*Tujuan latihan:* Hitung berapa baris pada catatan di bawah yang memuat kata "dropdown". Tuliskan angkanya saja.

*Data untuk tugas:*
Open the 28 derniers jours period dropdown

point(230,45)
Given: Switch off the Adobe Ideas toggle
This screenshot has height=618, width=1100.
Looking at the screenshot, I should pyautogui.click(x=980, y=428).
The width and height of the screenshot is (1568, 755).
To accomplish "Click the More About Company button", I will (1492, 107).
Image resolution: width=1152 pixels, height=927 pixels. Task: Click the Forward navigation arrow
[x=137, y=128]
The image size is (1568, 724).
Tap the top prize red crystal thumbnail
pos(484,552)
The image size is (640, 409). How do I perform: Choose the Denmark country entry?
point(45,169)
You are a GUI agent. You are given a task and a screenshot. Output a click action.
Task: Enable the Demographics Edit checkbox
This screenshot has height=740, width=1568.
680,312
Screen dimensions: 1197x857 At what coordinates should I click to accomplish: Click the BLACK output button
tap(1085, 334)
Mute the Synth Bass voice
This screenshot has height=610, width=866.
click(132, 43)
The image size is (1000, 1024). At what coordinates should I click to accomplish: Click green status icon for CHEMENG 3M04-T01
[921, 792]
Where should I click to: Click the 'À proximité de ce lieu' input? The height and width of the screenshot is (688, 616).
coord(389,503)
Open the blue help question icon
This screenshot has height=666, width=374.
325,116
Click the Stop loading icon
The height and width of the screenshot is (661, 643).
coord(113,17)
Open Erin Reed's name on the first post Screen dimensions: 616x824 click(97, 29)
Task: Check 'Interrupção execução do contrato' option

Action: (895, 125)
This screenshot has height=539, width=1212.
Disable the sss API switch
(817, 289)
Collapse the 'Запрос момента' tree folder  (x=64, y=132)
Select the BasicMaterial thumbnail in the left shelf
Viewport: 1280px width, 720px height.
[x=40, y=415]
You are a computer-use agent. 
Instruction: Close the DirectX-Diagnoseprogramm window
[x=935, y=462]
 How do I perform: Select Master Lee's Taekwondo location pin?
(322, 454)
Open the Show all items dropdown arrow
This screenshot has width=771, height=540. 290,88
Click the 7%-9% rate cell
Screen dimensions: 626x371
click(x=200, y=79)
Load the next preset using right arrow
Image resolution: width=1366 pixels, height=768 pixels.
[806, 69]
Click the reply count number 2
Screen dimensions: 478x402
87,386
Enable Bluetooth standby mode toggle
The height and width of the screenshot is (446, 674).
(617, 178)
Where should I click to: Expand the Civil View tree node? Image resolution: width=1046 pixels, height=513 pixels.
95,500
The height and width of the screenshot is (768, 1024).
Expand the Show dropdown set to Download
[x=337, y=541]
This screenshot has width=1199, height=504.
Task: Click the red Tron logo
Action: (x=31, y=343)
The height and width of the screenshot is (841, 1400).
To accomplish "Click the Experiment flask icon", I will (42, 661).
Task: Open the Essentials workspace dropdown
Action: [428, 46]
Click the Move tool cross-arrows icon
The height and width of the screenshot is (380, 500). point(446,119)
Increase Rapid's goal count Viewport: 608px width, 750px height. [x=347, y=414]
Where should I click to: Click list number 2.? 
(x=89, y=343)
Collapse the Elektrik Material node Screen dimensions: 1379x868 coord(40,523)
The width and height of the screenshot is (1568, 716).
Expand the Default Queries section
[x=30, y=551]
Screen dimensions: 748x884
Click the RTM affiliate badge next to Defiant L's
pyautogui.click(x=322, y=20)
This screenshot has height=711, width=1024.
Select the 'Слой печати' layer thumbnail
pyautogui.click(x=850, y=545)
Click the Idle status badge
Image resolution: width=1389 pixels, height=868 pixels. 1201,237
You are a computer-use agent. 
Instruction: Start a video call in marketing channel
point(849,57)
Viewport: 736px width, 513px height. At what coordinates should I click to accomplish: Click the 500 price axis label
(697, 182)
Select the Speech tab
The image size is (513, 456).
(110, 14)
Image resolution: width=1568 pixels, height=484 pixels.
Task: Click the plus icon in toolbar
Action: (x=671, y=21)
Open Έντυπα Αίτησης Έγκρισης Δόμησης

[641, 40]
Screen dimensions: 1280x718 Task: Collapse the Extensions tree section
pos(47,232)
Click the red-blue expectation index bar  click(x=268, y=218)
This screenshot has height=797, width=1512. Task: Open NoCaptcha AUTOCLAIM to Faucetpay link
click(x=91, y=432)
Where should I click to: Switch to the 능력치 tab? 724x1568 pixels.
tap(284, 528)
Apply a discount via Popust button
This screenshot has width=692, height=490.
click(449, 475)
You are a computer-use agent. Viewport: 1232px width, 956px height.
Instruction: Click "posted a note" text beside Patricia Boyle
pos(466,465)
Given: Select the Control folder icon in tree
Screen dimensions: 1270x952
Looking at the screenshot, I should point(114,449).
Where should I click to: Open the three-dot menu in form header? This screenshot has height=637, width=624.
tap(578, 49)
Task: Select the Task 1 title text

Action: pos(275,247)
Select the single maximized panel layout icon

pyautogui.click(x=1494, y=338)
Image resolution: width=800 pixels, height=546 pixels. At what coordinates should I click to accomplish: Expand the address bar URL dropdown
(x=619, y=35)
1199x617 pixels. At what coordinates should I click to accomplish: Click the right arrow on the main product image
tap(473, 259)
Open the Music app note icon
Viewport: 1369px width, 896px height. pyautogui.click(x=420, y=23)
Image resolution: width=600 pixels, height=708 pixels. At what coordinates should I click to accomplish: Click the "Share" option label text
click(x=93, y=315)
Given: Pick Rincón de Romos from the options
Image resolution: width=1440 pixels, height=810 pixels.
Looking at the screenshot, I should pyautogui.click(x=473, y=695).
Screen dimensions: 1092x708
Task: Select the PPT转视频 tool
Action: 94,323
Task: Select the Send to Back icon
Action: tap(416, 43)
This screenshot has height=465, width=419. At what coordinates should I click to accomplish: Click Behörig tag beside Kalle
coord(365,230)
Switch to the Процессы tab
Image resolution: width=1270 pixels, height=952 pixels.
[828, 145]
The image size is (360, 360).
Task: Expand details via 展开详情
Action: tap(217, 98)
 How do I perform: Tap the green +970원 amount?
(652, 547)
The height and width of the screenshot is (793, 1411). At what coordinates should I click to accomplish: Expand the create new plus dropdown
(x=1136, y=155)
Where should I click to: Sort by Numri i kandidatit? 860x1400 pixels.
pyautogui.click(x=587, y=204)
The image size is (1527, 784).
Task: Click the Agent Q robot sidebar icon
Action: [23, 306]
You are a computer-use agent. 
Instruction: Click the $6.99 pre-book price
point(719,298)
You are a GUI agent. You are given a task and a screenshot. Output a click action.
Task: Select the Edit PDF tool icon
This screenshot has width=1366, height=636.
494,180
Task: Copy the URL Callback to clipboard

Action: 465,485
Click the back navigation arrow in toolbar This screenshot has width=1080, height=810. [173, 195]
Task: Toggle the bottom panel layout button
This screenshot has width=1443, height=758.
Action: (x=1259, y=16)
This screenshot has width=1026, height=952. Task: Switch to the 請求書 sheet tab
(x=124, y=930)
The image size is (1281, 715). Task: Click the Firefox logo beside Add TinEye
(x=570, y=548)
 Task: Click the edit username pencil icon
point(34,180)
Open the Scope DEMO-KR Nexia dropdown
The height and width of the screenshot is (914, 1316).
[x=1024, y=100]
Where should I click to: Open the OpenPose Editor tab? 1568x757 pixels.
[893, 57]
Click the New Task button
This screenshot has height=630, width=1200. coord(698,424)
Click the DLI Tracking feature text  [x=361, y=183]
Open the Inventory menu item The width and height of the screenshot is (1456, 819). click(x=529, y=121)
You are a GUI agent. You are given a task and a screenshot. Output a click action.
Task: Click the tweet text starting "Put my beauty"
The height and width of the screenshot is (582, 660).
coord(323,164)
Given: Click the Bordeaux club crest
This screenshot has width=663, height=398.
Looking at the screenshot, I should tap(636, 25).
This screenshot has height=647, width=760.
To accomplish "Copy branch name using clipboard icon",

*Jawaban yang diharapkan:* 7